Politik fehlte die Sensibilität

Den politischen Entscheidern habe es möglicherweise an Sensibilität gemangelt, den zivilgesellschaftlichen Willen mit in die Entscheidung einzubeziehen. Bundeskanzlerin Angela Merkel hatte Hamburg gemeinsam mit Olaf Scholz, dem Ersten Bürgermeister der Stadt, zum Austragungsort bestimmt. An Symbolik wurde dabei nicht gespart: Die Weltoffenheit der Stadt verbinde sich besonders gut mit dem G20-Gipfel, so die Bundesregierung in einer Mitteilung.

An der Durchführbarkeit des eigentlichen Gipfels zweifelt Polizeiforscher Behr nicht. Die sogenannte "Pufferzone" um das Messegelände werde aber zum Feld militanter Angriffe und Gegenmaßnahmen. "Der Gipfel ist dort durchführbar. Aber zu welchem Preis? Diese Planung wird es nun Kritikern ermöglichen, von einer gewissen ‚Arroganz der Macht‘ zu sprechen", sagt Behr.

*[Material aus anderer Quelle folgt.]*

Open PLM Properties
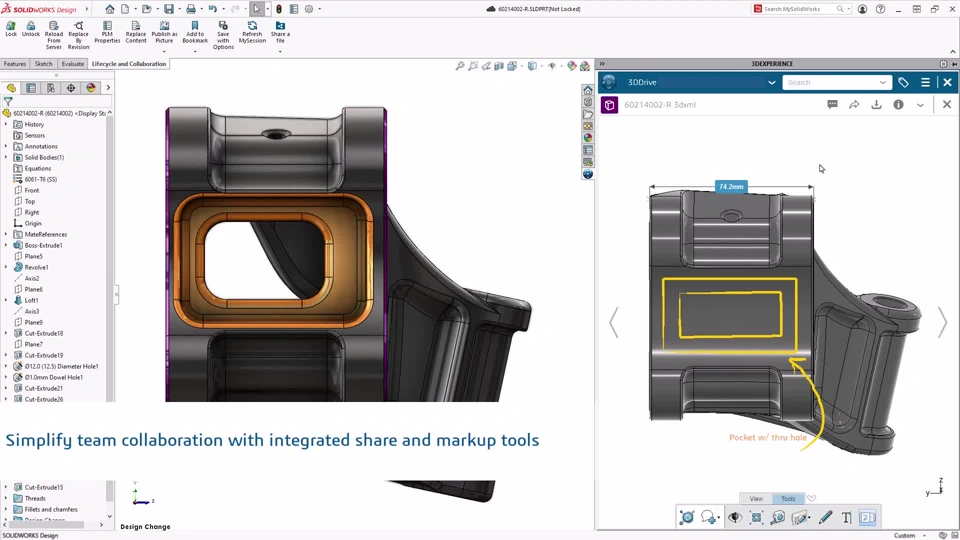[107, 32]
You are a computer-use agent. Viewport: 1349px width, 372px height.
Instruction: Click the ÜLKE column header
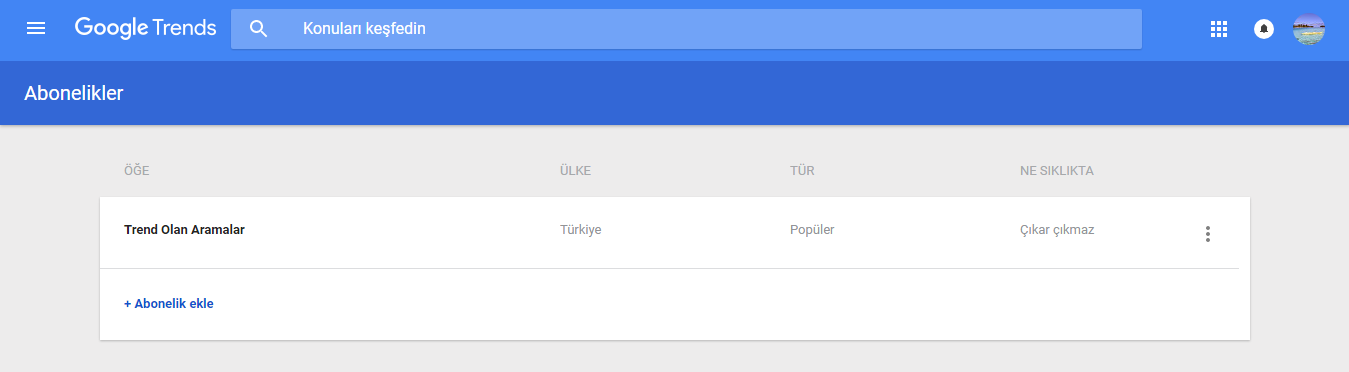coord(575,171)
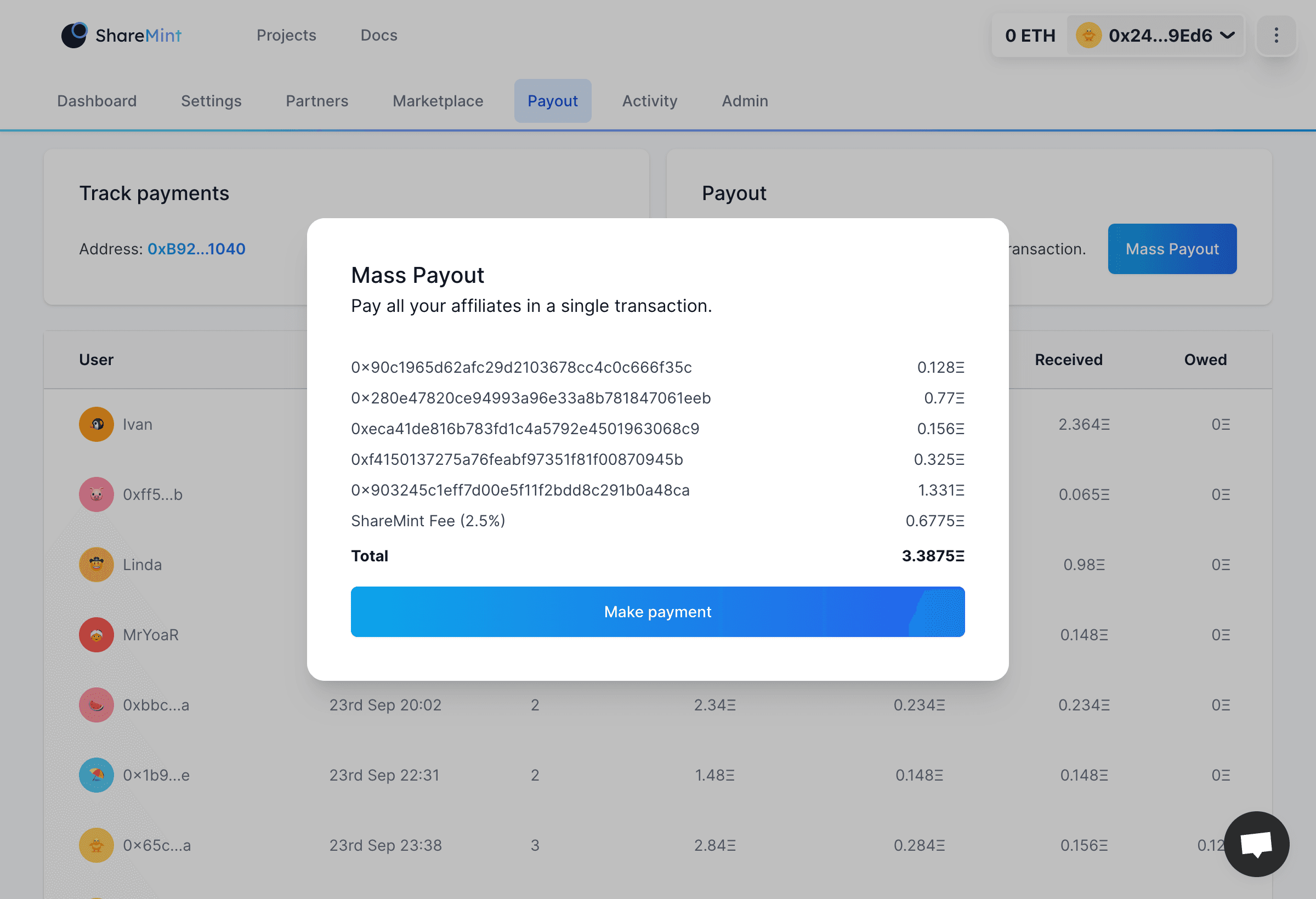Click the ShareMint logo icon

74,35
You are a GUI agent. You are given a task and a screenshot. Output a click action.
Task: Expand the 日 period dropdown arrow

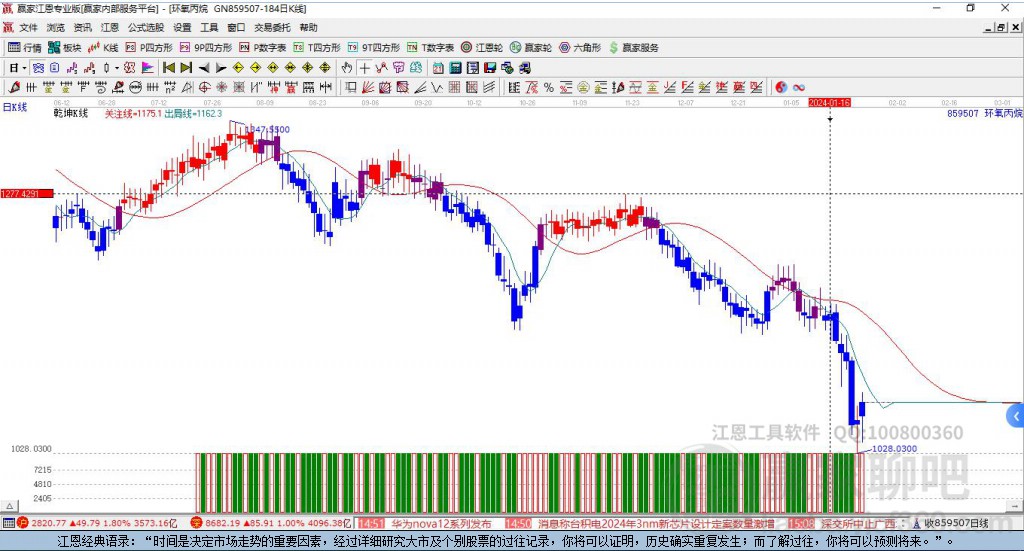23,68
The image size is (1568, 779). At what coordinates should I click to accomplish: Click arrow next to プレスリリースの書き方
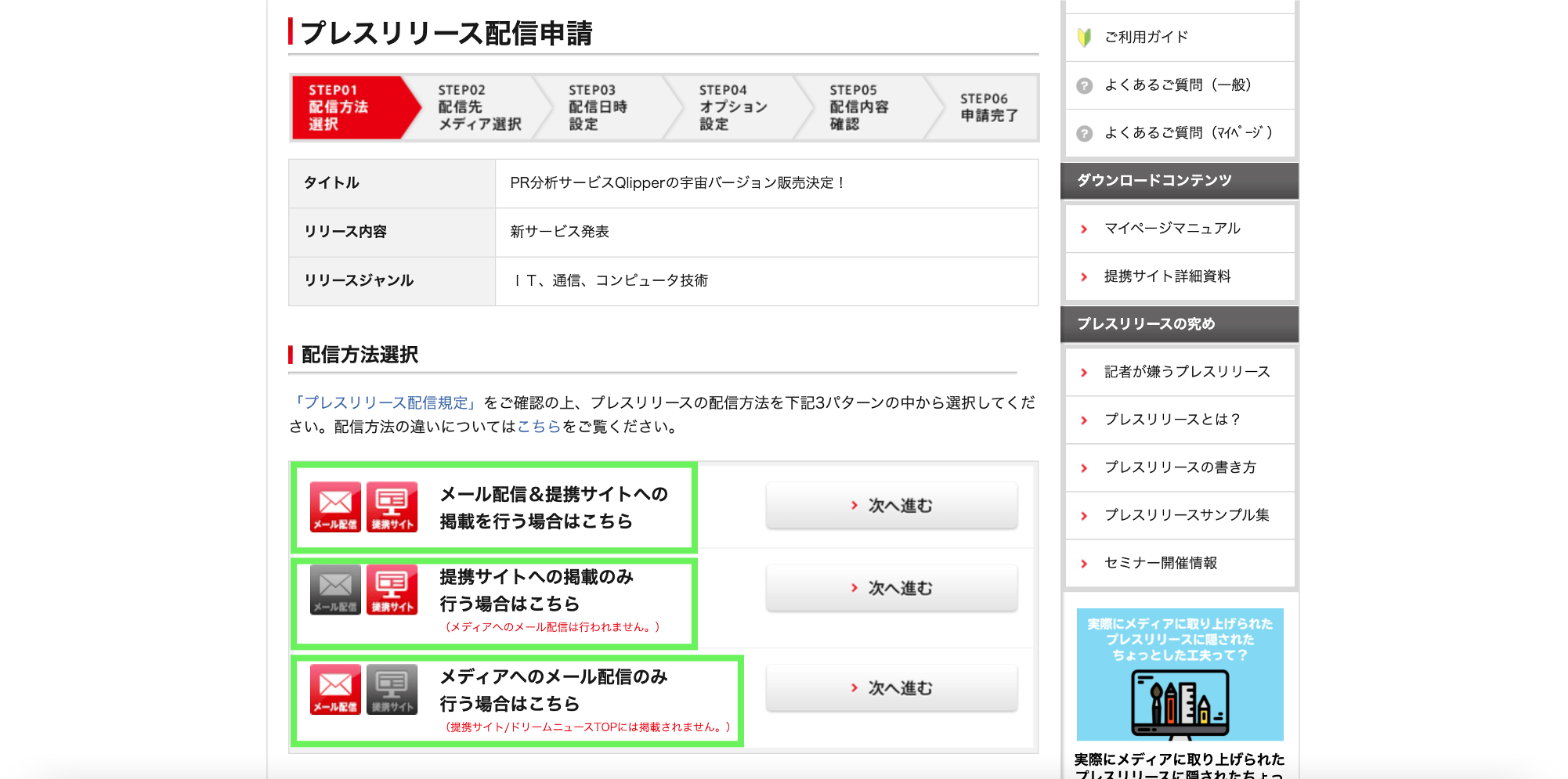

Auch die Opposition übt Kritik. Die Bundesregierung trage auf jeden Fall einen Teil der Verantwortung. Die "Problemkonstellation war ja lange voraussehbar", sagt Irene Mihalic, innenpolitische Sprecherin der Grünen-Fraktion im Bundestag, zu t-online.de. Sicherheitslage und Demonstrationsrechte hätten bei der Wahl des Austragungsortes stärker berücksichtigt werden müssen. "Think Big ist manchmal einfach nicht die beste Idee."

Bis zu 100.000 Demonstranten erwartet

Das Gipfeltreffen der 20 größten Industrienationen und Schwellenländer (G20) findet am 7. und 8. Juli in Hamburg statt. Um die reibungslose Durchführung zu gewährleisten, hat die Polizei sogenannte Sicherheitszonen im Stadtgebiet eingerichtet, in denen Demonstrationen untersagt sind. Erwartet werden bis zu 100.000 Menschen, die gegen den Gipfel demonstrieren wollen, darunter bis zu 8000 gewaltbereite.

Mindestens 19.000 Polizisten sollen im Einsatz sein, eine spezielle Gefangenensammelstelle wurde eingerichtet. Außerdem hat die Stadt Hamburg die Bundeswehr zu Hilfe gerufen, wie aus einer Kleinen Anfrage der Grünen-Fraktion an die Bundesregierung hervorgeht.

Die Bundeswehr soll demnach unter anderem ein "Luftlagebild" erstellen. Ob dabei Aufklärungsflugzeuge des Typs "Tornado" zum Einsatz kommen werden, wie beim G8-Gipfel in Heiligendamm 2007, wollte ein Sprecher der Hamburger Polizei weder bestätigen noch dementieren.